Module:Category tree/poscatboiler

From The Languages of David J. Peterson
Jump to navigation Jump to search

Introduction

This is the documentation page for the main data module for Module:category tree/poscatboiler, as well as for its submodules. Collectively, these modules handle generating the descriptions and categorization for almost all category pages. The only current exception is topic pages such as Category:en:Birds and Category:zh:State capitals of Germany, and the corresponding non-language-specific pages such as Category:Birds and Category:State capitals of Germany; these are handled by Module:category tree/topic cat.
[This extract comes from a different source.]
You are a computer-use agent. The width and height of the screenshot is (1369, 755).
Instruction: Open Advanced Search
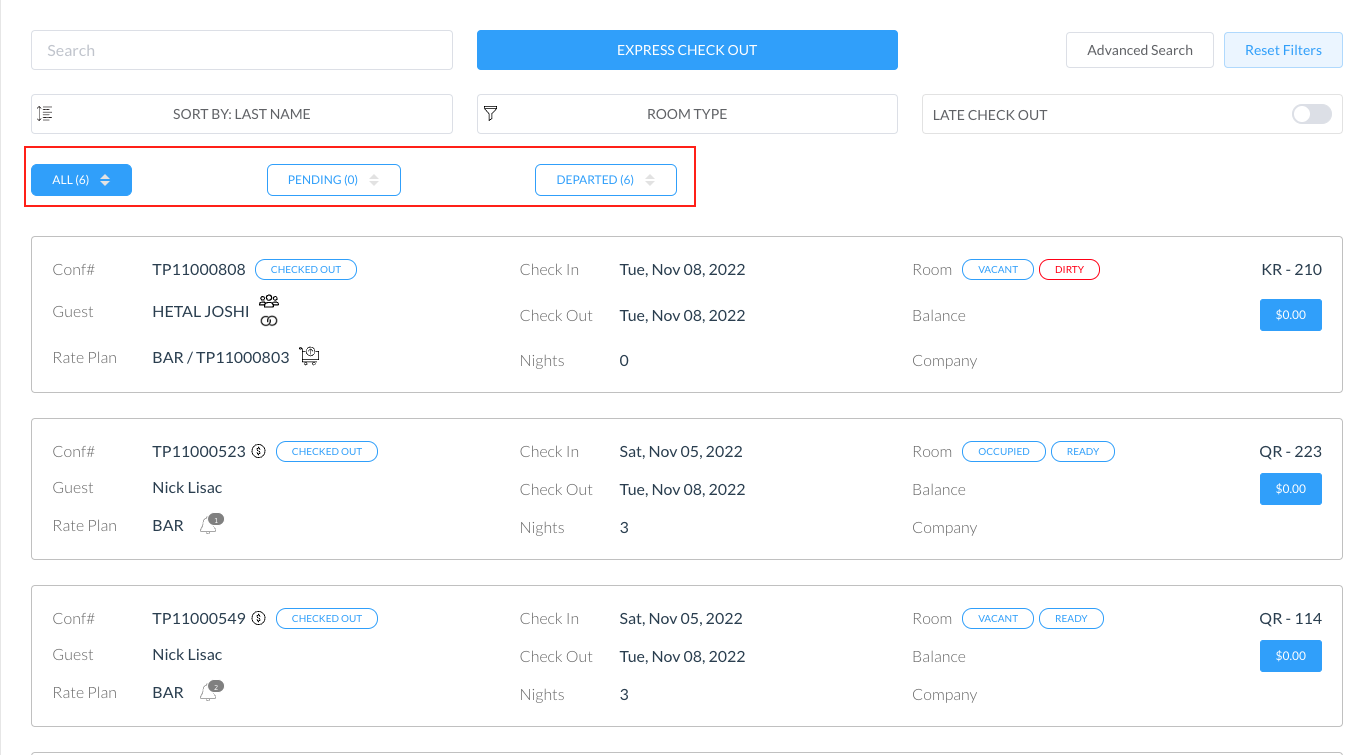(x=1139, y=50)
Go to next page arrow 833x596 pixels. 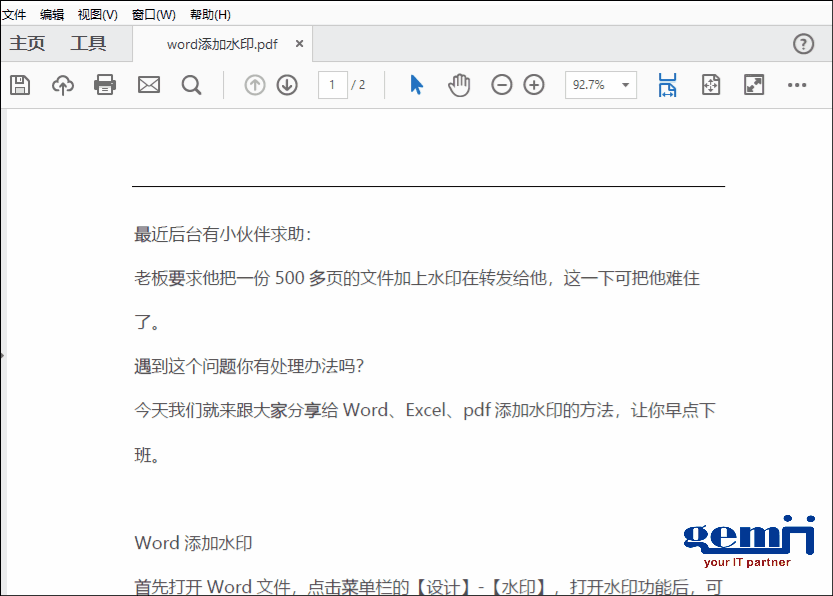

Originally, there were a large number of Module:category tree implementations, of which Module:category tree/poscatboiler was only one. It originally handled part-of-speech categories like Category:French nouns and Category:German lemmas (and corresponding "umbrella" categories such as Category:Nouns by language and Category:Lemmas by language); hence the name. However, it has long since been generalized, and the name no longer describes its current use.

The main data module at Module:category tree/poscatboiler/data does not contain data itself, but rather imports the data from its submodules, and applies some post-processing.

  • To find which submodule implements a specific category, use the search box on the right.
  • To add a new data submodule, copy an existing submodule and modify its contents. Then, add its name to the subpages list at the top of Module:category tree/poscatboiler/data.
File:Text-x-generic with pencil.svg The text of any category page using this module should simply read {{auto cat}}.
The correct way to invoke Module:category tree/poscatboiler on a given category page that it handles is through {{auto cat}}. You should not normally invoke {{poscatboiler}} directly. If you find a category page that directly invokes {{poscatboiler}}, it is probably old, from before when {{auto cat}} was created, and should be changed.

Concepts

The poscatboiler system internally distinguishes the following types of categories:

  1. Language categories. These are of the form LANG LABEL (e.g. Category:French lemmas and Category:English learned borrowings from Late Latin). Here, LANG is the name of a language, and LABEL can be anything, but should generally describe a topic that can apply to multiple languages. Note that the language mentioned by LANG must currently be a regular language, not an etymology-only language. (Etymology-only languages include lects such as Provençal, considered a variety of Occitan, and Biblical Hebrew, considered a variety of Hebrew. See here for the list of such lects.) Most language categories have an associated umbrella category; see below.
  2. Umbrella categories. These are normally of the form LABEL by language, and group all categories with the same label. Examples are Category:Lemmas by language and Category:Learned borrowings from Late Latin by language. Note that the label appears with an initial lowercase letter in a language category, but with an initial uppercase letter in an umbrella category, consistent with the general principle that category names are capitalized. Some umbrella categories are missing the by language suffix; an example is Category:Terms borrowed from Latin, which groups categories of the form LANG terms borrowed from Latin. Umbrella categories themselves are grouped into umbrella metacategories, which group related umbrella categories under a given high-level topic. Examples are Category:Lemmas subcategories by language (which groups umbrella categories describing different types of lemmas, such as Category:Nouns by language and Category:Interrogative adverbs by language) and Category:Terms derived from Proto-Indo-European roots (which groups umbrella categories describing terms derived from particular Proto-Indo-European roots, such as Category:Terms derived from the Proto-Indo-European root *preḱ- and Category:Terms derived from the Proto-Indo-European root *bʰeh₂- (speak)). The names of umbrella metacategories are not standardized (although many end in subcategories by language), and internally they are handled as raw categories; see below.
  3. Language-specific categories. These are of the same form LANG LABEL as regular language categories, but with the difference that the label in question applies only to a single language, rather than to all or a large group of languages. Examples are Category:Belarusian class 4c verbs, Category:Dutch separable verbs with bloot, and Category:Japanese kanji by kan'yōon reading. For these categories, it does not make sense to have a corresponding umbrella category.
  4. Raw categories. These can have any form whatsoever, and may or may not have a language name in them. Examples are Category:Requests for images in Korean entries and Category:Terms with redundant transliterations/ru (which logically are language categories but do not follow the standard format of a language category); Category:Phrasebooks by language/Health (which is logically an umbrella category, but again with a nonstandard name); Category:Terms by etymology subcategories by language (an umbrella metacategory); and Category:Templates (a miscellaneous high-level category).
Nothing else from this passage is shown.